Hastings own board may expel him from the CEO’s job if the pressure from Icahn and other institutional shareholders becomes too great. He would join men like Best Buy Co. Inc.’s (NYSE: BBY) founder Richard M. Schulze ,who may take his company private and dislodge the current board, or Green Mountain Coffee Roasters Inc. (NASDAQ: GMCR) founder Robert P. Stiller, who was knocked out of his office because of both poor performance and corporate governance issues. The boards of the firms had leverage. Performance of the two companies, and their stock prices had disintegrated. The founder’s advantages have disappeared.

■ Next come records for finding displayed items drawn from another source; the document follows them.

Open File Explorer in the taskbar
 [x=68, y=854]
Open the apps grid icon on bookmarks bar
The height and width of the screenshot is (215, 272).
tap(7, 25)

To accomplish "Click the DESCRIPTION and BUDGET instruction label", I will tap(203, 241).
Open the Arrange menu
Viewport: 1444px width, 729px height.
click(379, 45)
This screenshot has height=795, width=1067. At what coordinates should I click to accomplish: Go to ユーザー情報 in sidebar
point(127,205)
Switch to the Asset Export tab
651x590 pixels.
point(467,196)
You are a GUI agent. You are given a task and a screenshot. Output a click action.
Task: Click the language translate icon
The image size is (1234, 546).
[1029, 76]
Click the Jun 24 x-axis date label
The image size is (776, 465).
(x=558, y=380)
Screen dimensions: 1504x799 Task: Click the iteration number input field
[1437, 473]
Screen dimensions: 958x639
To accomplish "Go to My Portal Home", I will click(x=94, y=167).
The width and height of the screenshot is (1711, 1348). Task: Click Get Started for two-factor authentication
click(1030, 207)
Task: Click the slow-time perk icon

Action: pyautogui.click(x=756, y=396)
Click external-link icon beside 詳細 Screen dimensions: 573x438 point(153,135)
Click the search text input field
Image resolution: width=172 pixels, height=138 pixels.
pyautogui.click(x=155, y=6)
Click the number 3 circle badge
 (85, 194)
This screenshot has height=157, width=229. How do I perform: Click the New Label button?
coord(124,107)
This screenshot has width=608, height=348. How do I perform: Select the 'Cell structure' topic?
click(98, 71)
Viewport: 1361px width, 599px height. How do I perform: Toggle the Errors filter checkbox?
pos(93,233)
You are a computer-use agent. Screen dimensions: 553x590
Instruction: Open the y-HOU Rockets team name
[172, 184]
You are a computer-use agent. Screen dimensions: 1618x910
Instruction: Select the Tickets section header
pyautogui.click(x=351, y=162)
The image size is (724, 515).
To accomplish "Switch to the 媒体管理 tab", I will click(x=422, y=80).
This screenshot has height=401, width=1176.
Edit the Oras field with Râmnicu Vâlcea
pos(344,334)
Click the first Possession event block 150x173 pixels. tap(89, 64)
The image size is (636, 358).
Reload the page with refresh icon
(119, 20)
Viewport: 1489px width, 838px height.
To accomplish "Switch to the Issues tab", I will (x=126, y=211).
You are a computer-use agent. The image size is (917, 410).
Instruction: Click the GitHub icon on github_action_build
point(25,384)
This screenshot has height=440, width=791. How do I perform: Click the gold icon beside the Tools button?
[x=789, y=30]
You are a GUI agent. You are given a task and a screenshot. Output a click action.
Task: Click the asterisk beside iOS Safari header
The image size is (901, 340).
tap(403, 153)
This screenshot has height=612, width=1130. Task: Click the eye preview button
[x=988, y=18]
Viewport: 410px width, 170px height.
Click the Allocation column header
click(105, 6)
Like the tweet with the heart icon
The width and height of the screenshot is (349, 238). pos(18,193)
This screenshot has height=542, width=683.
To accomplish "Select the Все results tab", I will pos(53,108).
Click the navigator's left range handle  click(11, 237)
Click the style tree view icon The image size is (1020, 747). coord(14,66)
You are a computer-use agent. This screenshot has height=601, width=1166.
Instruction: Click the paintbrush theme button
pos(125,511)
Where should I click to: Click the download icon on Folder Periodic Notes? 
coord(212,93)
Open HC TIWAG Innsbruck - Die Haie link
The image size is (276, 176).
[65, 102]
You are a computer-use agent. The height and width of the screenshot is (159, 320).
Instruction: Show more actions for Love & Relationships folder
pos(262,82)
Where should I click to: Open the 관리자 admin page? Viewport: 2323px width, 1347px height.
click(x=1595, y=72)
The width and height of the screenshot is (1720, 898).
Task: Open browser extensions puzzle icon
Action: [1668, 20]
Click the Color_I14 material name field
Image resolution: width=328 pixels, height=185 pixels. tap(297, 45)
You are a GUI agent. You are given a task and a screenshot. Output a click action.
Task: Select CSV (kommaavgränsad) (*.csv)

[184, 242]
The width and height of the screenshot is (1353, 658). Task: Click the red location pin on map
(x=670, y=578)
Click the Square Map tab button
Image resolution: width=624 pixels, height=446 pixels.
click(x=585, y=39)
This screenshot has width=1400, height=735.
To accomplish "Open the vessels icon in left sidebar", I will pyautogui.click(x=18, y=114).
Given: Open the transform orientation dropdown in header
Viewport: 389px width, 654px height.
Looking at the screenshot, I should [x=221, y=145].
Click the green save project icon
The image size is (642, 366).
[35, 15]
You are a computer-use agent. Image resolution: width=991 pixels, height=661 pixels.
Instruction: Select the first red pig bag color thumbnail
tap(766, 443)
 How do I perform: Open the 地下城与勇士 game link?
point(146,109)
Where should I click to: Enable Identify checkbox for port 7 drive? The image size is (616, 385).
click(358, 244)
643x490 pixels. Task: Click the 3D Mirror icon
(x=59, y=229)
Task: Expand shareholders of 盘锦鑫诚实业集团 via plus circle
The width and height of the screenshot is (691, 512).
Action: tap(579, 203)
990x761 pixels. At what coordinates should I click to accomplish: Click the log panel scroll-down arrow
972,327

Hastings most significant problem is that like Schulze and Stiller, he has not been able to chart an acceptable course away from his company’s trouble. Icahn may not have a plan that would do more to turn Netfilx around, but he does have the leverage of Netflix’s falling stock price. If he can convince investors that he has an even plausible way to improve the value of Netflix shares, he may get the support of enough investors and the board to take the video rental firm out of Hastings’ hands. And he has the advantage that he can say he has risked as much as anyone with his 10% investment in Netflix.
The irony of Hastings’ position is that Icahn tried to turnaround Blockbuster. He installed his supporters on the Blockbuster board. His plans failed badly, to some extent because of Hastings. Hastings’ troubles will give Icahn another bite at the video rental business, partly because he had made an investment that is more than twice Hastings’ own.